Исходный текст.
_____

История России в жизнеописаниях ее главнейших деятелей. Второй отдел - Николай Костомаров 42 стр.


21 июня под вечер вдруг зазвонили колокола на астраханских башнях. Тревога была не напрасная. Стенька и его казаки с лестницами шли на приступ Астрахани.

Воевода выехал со двора с братом своим. Затрубили в трубы на сигнал к сражению. Воевода со стрелецкими головами, дворянами, детьми боярскими и подьячими направился к Вознесенским воротам, так как казаки показывали вид, что хотят оттуда сделать приступ: но на самом деле Стенька, пользуясь наступавшею темнотою, велел подставлять лестницы в другом месте, где осажденные сами подавали казакам руки и пересаживали через стены. Воевода тогда заметил свою оплошность, как услышал пять выстрелов: то был роковой сигнал на сдачу города.

Чернь и бедняки бросились на детей боярских, дворян и людей боярских. Кто-то ударил воеводу копьем в живот. Он упал с лошади; один старый холоп снес его в соборную церковь и положил на ковер. Брат воеводы был убит наповал. Стрельцы изменили вместе с астраханскими посадскими. Фрол Дура, пятидесятник конных стрельцов, последовал за раненым Прозоровским в церковь и стал в дверях с обнаженным ножом, решившись не иначе пустить казаков в храм, как через свое мертвое тело.

_____

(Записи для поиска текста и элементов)
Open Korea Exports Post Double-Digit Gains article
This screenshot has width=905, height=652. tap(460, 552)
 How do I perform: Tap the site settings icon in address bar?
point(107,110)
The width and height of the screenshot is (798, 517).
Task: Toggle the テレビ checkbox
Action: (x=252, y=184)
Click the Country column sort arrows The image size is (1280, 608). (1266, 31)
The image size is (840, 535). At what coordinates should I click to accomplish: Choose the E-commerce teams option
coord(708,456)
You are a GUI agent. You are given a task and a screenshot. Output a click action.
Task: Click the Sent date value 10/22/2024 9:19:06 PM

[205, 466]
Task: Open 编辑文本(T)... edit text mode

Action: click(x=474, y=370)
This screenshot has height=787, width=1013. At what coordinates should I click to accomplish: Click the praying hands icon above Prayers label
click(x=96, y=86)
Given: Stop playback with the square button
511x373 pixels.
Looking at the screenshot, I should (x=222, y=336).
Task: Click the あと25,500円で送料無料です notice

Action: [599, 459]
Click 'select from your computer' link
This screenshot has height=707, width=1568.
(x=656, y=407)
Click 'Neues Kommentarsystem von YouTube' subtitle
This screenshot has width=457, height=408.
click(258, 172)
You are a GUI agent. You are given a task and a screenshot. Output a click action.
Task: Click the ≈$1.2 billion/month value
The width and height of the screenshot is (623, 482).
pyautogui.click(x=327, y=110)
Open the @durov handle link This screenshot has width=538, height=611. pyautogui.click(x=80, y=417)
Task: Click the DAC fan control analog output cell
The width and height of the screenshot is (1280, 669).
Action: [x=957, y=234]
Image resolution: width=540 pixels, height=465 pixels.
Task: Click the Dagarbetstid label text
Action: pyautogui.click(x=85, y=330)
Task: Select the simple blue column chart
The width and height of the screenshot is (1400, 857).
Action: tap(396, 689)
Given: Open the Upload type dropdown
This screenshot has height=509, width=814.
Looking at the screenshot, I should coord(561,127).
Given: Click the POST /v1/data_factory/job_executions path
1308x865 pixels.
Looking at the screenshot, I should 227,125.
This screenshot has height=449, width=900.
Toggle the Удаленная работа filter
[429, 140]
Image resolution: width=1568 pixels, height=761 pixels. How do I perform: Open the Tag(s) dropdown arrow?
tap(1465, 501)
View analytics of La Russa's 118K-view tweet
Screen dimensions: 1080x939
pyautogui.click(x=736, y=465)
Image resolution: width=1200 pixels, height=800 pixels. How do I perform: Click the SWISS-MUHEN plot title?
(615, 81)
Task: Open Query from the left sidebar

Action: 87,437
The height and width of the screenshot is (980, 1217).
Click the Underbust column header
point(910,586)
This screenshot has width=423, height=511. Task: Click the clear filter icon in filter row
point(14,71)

_____

Постановка задачи. Перепишите без изменений из отрывка о взятии Астрахани фрагмент, начиная со слов «Чернь и бедняки» и заканчивая словами «свое мертвое тело.». Записи к выполнению задания отношения не имеют.

Решение задачи.
Чернь и бедняки бросились на детей боярских, дворян и людей боярских. Кто-то ударил воеводу копьем в живот. Он упал с лошади; один старый холоп снес его в соборную церковь и положил на ковер. Брат воеводы был убит наповал. Стрельцы изменили вместе с астраханскими посадскими. Фрол Дура, пятидесятник конных стрельцов, последовал за раненым Прозоровским в церковь и стал в дверях с обнаженным ножом, решившись не иначе пустить казаков в храм, как через свое мертвое тело.